Your task
Scan the following material for the string "value" and copy each line in which it appears.

Provided data
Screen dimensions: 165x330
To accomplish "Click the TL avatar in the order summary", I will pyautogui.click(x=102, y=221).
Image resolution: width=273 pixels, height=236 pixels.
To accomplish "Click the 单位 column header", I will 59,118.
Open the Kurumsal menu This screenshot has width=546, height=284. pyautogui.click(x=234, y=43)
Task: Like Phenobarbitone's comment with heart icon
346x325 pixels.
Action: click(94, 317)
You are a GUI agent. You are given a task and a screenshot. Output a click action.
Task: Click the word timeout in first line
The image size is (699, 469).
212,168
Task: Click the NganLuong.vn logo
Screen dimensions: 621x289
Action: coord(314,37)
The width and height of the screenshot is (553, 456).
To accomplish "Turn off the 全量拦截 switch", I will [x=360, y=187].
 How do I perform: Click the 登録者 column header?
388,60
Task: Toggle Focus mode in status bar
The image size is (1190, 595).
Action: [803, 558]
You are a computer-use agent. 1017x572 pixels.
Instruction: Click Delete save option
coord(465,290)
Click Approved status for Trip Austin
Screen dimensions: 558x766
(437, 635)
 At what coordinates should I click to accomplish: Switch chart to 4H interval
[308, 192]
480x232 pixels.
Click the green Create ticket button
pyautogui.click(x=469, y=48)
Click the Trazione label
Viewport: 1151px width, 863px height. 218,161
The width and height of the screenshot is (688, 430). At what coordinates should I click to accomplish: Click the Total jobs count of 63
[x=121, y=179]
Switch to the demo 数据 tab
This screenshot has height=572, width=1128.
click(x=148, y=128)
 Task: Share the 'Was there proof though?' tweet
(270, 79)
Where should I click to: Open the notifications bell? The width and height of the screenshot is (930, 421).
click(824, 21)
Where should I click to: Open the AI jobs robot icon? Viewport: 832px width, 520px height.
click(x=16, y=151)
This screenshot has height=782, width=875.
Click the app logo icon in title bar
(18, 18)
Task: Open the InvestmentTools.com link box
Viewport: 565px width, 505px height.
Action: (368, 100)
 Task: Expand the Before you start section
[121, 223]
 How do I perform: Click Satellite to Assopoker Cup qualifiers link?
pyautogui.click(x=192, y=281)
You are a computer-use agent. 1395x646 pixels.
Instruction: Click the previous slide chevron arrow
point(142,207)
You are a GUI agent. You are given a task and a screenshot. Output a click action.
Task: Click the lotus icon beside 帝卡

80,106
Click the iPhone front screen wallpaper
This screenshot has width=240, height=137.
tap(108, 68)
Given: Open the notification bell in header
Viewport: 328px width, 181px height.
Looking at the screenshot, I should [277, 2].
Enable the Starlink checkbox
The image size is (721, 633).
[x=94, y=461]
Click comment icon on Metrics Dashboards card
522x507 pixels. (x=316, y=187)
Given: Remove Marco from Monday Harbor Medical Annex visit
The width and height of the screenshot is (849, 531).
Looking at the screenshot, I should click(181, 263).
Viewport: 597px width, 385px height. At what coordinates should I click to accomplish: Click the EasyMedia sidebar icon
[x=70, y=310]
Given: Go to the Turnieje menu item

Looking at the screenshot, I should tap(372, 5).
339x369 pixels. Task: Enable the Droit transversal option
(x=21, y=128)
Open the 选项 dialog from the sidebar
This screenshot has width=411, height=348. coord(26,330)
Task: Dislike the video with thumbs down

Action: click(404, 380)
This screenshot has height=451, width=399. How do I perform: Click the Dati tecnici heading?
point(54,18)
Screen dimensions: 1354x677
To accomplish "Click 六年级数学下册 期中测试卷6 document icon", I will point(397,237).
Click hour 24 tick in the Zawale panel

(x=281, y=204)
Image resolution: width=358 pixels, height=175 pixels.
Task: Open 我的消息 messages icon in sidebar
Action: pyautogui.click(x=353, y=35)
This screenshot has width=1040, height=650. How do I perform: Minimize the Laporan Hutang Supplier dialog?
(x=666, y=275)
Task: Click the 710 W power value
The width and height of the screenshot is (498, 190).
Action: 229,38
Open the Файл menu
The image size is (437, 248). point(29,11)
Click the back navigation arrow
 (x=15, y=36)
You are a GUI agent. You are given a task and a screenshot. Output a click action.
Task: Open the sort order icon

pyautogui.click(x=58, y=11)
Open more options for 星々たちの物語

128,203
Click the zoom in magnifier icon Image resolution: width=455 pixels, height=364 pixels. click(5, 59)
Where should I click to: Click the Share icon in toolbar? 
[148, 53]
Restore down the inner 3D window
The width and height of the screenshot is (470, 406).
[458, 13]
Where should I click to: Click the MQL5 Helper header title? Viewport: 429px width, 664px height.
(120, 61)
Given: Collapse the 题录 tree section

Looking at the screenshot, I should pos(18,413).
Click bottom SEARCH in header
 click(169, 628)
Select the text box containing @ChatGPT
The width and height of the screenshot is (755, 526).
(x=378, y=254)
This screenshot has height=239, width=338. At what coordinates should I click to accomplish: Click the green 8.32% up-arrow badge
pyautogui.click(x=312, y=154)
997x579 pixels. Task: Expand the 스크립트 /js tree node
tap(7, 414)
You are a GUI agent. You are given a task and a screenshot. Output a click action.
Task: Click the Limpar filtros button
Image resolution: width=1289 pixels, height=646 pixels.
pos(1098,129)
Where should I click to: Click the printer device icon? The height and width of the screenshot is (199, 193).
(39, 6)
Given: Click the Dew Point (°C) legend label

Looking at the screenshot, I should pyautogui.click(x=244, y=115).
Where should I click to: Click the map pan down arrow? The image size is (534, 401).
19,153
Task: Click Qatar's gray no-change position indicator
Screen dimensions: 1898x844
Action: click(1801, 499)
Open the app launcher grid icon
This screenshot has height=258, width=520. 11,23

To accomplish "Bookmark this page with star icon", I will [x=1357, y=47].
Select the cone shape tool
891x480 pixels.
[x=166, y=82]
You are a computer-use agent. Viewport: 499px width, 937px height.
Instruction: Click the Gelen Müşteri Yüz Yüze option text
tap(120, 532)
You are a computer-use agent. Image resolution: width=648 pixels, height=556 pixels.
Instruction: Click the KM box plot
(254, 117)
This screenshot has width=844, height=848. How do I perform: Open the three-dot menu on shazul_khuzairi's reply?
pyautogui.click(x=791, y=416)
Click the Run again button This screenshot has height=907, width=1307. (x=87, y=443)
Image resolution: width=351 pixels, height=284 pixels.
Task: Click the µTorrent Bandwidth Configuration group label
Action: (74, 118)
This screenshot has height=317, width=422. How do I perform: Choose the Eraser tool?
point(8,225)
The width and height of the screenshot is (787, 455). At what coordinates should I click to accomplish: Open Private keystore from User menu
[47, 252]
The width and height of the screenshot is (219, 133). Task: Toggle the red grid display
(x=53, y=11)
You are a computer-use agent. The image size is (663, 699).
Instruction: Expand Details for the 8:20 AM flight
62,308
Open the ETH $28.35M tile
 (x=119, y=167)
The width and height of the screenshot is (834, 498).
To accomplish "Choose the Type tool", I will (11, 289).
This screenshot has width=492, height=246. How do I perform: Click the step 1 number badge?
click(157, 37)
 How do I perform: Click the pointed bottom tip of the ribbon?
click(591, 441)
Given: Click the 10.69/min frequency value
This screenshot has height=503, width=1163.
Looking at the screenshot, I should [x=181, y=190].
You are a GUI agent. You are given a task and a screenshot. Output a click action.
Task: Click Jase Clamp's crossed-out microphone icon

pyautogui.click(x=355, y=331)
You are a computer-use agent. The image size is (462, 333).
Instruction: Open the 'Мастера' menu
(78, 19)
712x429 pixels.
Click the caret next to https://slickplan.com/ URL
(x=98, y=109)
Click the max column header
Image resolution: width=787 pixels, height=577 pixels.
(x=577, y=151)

Completed task
Task: Click the 710 W power value
Given: Click the 10.69/min frequency value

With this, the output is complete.